▶ _RECORDS TO USE_
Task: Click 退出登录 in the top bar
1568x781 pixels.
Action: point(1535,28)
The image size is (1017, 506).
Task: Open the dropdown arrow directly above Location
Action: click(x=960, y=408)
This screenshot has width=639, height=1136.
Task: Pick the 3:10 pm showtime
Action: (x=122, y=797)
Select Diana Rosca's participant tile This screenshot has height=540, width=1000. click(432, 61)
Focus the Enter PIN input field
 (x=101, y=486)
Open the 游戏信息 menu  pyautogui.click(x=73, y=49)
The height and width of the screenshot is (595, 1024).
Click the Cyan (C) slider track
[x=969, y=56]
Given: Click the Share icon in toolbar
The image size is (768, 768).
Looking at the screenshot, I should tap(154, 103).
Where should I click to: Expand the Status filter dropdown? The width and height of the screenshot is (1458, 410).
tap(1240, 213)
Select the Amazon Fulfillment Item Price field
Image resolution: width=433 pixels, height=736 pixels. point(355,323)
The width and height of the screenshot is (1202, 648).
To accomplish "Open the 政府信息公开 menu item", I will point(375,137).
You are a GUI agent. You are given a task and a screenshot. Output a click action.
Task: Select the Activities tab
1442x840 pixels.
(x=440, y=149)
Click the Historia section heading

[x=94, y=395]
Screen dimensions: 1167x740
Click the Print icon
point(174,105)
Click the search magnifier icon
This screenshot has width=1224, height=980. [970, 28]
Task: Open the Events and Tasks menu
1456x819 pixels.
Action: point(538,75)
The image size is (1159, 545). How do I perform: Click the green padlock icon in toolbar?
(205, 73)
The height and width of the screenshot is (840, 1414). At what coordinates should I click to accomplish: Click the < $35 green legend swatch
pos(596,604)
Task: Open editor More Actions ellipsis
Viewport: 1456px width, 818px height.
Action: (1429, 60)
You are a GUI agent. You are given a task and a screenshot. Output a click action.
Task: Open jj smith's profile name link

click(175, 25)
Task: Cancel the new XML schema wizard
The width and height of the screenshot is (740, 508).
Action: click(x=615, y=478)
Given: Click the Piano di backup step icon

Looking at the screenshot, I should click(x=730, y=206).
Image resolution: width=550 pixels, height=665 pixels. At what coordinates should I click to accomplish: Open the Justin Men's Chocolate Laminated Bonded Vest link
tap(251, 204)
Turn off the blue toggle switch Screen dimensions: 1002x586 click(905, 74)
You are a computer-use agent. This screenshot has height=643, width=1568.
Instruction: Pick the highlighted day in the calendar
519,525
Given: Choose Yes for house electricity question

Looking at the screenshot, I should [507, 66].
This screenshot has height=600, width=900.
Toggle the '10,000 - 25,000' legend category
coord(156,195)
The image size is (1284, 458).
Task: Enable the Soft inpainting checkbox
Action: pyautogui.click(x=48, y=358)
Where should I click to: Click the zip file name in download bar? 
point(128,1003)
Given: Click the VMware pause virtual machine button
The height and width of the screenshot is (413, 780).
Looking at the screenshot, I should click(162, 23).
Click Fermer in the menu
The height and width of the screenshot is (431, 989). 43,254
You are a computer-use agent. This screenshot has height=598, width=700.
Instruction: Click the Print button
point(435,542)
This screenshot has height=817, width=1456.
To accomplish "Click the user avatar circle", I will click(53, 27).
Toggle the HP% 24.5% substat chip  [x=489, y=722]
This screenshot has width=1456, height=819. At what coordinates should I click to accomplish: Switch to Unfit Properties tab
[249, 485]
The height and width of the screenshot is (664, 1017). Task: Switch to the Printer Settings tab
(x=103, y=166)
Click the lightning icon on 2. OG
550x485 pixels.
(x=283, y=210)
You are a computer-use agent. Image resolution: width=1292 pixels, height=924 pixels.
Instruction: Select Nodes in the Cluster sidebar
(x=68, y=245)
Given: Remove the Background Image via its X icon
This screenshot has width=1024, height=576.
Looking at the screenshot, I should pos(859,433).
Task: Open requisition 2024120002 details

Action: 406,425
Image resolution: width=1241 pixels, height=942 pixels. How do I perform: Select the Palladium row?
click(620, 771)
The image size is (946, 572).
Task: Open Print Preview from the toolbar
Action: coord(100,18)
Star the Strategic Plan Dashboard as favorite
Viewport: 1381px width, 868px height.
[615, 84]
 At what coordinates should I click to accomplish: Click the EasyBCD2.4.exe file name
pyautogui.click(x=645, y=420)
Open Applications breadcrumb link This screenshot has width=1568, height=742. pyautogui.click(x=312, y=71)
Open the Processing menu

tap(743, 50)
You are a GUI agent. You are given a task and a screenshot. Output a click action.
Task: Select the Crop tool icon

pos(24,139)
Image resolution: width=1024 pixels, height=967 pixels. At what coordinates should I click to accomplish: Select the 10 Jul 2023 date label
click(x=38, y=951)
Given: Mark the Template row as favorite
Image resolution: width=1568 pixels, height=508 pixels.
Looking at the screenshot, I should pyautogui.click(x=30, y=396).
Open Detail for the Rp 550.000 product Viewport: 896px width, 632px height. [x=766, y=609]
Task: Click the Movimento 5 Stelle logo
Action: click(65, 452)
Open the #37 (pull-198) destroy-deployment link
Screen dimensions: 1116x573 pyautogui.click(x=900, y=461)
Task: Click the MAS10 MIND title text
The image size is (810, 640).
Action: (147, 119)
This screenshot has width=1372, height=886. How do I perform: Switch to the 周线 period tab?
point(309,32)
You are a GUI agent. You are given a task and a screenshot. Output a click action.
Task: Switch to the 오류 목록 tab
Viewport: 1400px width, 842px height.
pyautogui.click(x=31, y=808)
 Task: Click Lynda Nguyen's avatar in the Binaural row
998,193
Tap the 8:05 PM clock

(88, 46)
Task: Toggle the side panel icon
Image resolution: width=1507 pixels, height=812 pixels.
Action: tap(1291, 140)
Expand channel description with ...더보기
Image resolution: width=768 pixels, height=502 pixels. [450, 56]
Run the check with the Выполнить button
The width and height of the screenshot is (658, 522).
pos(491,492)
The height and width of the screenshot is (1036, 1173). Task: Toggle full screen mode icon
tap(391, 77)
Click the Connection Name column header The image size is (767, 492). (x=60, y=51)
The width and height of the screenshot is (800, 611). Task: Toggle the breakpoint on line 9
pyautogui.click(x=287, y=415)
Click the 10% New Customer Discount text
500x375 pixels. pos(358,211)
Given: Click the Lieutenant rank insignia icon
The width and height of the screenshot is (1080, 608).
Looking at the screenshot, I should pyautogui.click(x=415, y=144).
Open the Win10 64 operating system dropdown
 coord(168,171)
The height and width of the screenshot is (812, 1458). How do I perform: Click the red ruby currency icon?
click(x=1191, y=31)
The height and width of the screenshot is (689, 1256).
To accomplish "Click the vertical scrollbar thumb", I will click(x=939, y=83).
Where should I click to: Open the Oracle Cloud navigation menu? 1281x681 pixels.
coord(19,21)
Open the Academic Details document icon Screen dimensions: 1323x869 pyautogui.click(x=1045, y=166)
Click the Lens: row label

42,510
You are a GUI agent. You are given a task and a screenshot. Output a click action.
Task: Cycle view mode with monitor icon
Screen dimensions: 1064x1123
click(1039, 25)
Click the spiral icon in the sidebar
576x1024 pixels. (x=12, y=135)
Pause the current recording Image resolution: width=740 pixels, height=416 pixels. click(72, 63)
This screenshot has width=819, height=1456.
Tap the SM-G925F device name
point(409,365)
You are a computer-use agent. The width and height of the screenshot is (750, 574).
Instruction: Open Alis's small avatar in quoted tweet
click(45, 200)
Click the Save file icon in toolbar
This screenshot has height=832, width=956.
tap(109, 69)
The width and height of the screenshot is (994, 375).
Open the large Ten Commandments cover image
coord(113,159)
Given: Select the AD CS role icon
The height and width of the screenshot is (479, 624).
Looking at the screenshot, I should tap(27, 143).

▶ _GOAL OF THE EXERCISE_
Reproduce all of the data above with every "padlock" swapped for "lock", leaving everything else unchanged.

▶ _WRITTEN SOLUTION_
Task: Click 退出登录 in the top bar
1568x781 pixels.
Action: point(1535,28)
The image size is (1017, 506).
Task: Open the dropdown arrow directly above Location
Action: click(x=960, y=408)
This screenshot has width=639, height=1136.
Task: Pick the 3:10 pm showtime
Action: (x=122, y=797)
Select Diana Rosca's participant tile This screenshot has height=540, width=1000. click(432, 61)
Focus the Enter PIN input field
 (x=101, y=486)
Open the 游戏信息 menu  pyautogui.click(x=73, y=49)
The height and width of the screenshot is (595, 1024).
Click the Cyan (C) slider track
[x=969, y=56]
Given: Click the Share icon in toolbar
The image size is (768, 768).
Looking at the screenshot, I should tap(154, 103).
Where should I click to: Expand the Status filter dropdown? The width and height of the screenshot is (1458, 410).
tap(1240, 213)
Select the Amazon Fulfillment Item Price field
Image resolution: width=433 pixels, height=736 pixels. point(355,323)
The width and height of the screenshot is (1202, 648).
To accomplish "Open the 政府信息公开 menu item", I will point(375,137).
You are a GUI agent. You are given a task and a screenshot. Output a click action.
Task: Select the Activities tab
1442x840 pixels.
(x=440, y=149)
Click the Historia section heading

[x=94, y=395]
Screen dimensions: 1167x740
Click the Print icon
point(174,105)
Click the search magnifier icon
This screenshot has width=1224, height=980. [970, 28]
Task: Open the Events and Tasks menu
1456x819 pixels.
Action: point(538,75)
The image size is (1159, 545). How do I perform: Click the green lock icon in toolbar?
(205, 73)
The height and width of the screenshot is (840, 1414). At what coordinates should I click to accomplish: Click the < $35 green legend swatch
pos(596,604)
Task: Open editor More Actions ellipsis
Viewport: 1456px width, 818px height.
Action: (1429, 60)
You are a GUI agent. You are given a task and a screenshot. Output a click action.
Task: Open jj smith's profile name link

click(175, 25)
Task: Cancel the new XML schema wizard
The width and height of the screenshot is (740, 508).
Action: click(x=615, y=478)
Given: Click the Piano di backup step icon

Looking at the screenshot, I should click(x=730, y=206).
Image resolution: width=550 pixels, height=665 pixels. At what coordinates should I click to accomplish: Open the Justin Men's Chocolate Laminated Bonded Vest link
tap(251, 204)
Turn off the blue toggle switch Screen dimensions: 1002x586 click(905, 74)
You are a computer-use agent. This screenshot has height=643, width=1568.
Instruction: Pick the highlighted day in the calendar
519,525
Given: Choose Yes for house electricity question

Looking at the screenshot, I should [507, 66].
This screenshot has height=600, width=900.
Toggle the '10,000 - 25,000' legend category
coord(156,195)
The image size is (1284, 458).
Task: Enable the Soft inpainting checkbox
Action: pyautogui.click(x=48, y=358)
Where should I click to: Click the zip file name in download bar? 
point(128,1003)
Given: Click the VMware pause virtual machine button
The height and width of the screenshot is (413, 780).
Looking at the screenshot, I should click(162, 23).
Click Fermer in the menu
The height and width of the screenshot is (431, 989). 43,254
You are a computer-use agent. This screenshot has height=598, width=700.
Instruction: Click the Print button
point(435,542)
This screenshot has height=817, width=1456.
To accomplish "Click the user avatar circle", I will click(53, 27).
Toggle the HP% 24.5% substat chip  [x=489, y=722]
This screenshot has width=1456, height=819. At what coordinates should I click to accomplish: Switch to Unfit Properties tab
[249, 485]
The height and width of the screenshot is (664, 1017). Task: Switch to the Printer Settings tab
(x=103, y=166)
Click the lightning icon on 2. OG
550x485 pixels.
(x=283, y=210)
You are a computer-use agent. Image resolution: width=1292 pixels, height=924 pixels.
Instruction: Select Nodes in the Cluster sidebar
(x=68, y=245)
Given: Remove the Background Image via its X icon
This screenshot has width=1024, height=576.
Looking at the screenshot, I should pos(859,433).
Task: Open requisition 2024120002 details

Action: 406,425
Image resolution: width=1241 pixels, height=942 pixels. How do I perform: Select the Palladium row?
click(620, 771)
The image size is (946, 572).
Task: Open Print Preview from the toolbar
Action: coord(100,18)
Star the Strategic Plan Dashboard as favorite
Viewport: 1381px width, 868px height.
[615, 84]
 At what coordinates should I click to accomplish: Click the EasyBCD2.4.exe file name
pyautogui.click(x=645, y=420)
Open Applications breadcrumb link This screenshot has width=1568, height=742. pyautogui.click(x=312, y=71)
Open the Processing menu

tap(743, 50)
You are a GUI agent. You are given a task and a screenshot. Output a click action.
Task: Select the Crop tool icon

pos(24,139)
Image resolution: width=1024 pixels, height=967 pixels. At what coordinates should I click to accomplish: Select the 10 Jul 2023 date label
click(x=38, y=951)
Given: Mark the Template row as favorite
Image resolution: width=1568 pixels, height=508 pixels.
Looking at the screenshot, I should pyautogui.click(x=30, y=396).
Open Detail for the Rp 550.000 product Viewport: 896px width, 632px height. [x=766, y=609]
Task: Click the Movimento 5 Stelle logo
Action: click(65, 452)
Open the #37 (pull-198) destroy-deployment link
Screen dimensions: 1116x573 pyautogui.click(x=900, y=461)
Task: Click the MAS10 MIND title text
The image size is (810, 640).
Action: (147, 119)
This screenshot has width=1372, height=886. How do I perform: Switch to the 周线 period tab?
point(309,32)
You are a GUI agent. You are given a task and a screenshot. Output a click action.
Task: Switch to the 오류 목록 tab
Viewport: 1400px width, 842px height.
pyautogui.click(x=31, y=808)
 Task: Click Lynda Nguyen's avatar in the Binaural row
998,193
Tap the 8:05 PM clock

(88, 46)
Task: Toggle the side panel icon
Image resolution: width=1507 pixels, height=812 pixels.
Action: tap(1291, 140)
Expand channel description with ...더보기
Image resolution: width=768 pixels, height=502 pixels. [450, 56]
Run the check with the Выполнить button
The width and height of the screenshot is (658, 522).
pos(491,492)
The height and width of the screenshot is (1036, 1173). Task: Toggle full screen mode icon
tap(391, 77)
Click the Connection Name column header The image size is (767, 492). (x=60, y=51)
The width and height of the screenshot is (800, 611). Task: Toggle the breakpoint on line 9
pyautogui.click(x=287, y=415)
Click the 10% New Customer Discount text
500x375 pixels. pos(358,211)
Given: Click the Lieutenant rank insignia icon
The width and height of the screenshot is (1080, 608).
Looking at the screenshot, I should pyautogui.click(x=415, y=144).
Open the Win10 64 operating system dropdown
 coord(168,171)
The height and width of the screenshot is (812, 1458). How do I perform: Click the red ruby currency icon?
click(x=1191, y=31)
The height and width of the screenshot is (689, 1256).
To accomplish "Click the vertical scrollbar thumb", I will click(x=939, y=83).
Where should I click to: Open the Oracle Cloud navigation menu? 1281x681 pixels.
coord(19,21)
Open the Academic Details document icon Screen dimensions: 1323x869 pyautogui.click(x=1045, y=166)
Click the Lens: row label

42,510
You are a GUI agent. You are given a task and a screenshot. Output a click action.
Task: Cycle view mode with monitor icon
Screen dimensions: 1064x1123
click(1039, 25)
Click the spiral icon in the sidebar
576x1024 pixels. (x=12, y=135)
Pause the current recording Image resolution: width=740 pixels, height=416 pixels. click(72, 63)
This screenshot has width=819, height=1456.
Tap the SM-G925F device name
point(409,365)
You are a computer-use agent. The width and height of the screenshot is (750, 574).
Instruction: Open Alis's small avatar in quoted tweet
click(45, 200)
Click the Save file icon in toolbar
This screenshot has height=832, width=956.
tap(109, 69)
The width and height of the screenshot is (994, 375).
Open the large Ten Commandments cover image
coord(113,159)
Given: Select the AD CS role icon
The height and width of the screenshot is (479, 624).
Looking at the screenshot, I should tap(27, 143).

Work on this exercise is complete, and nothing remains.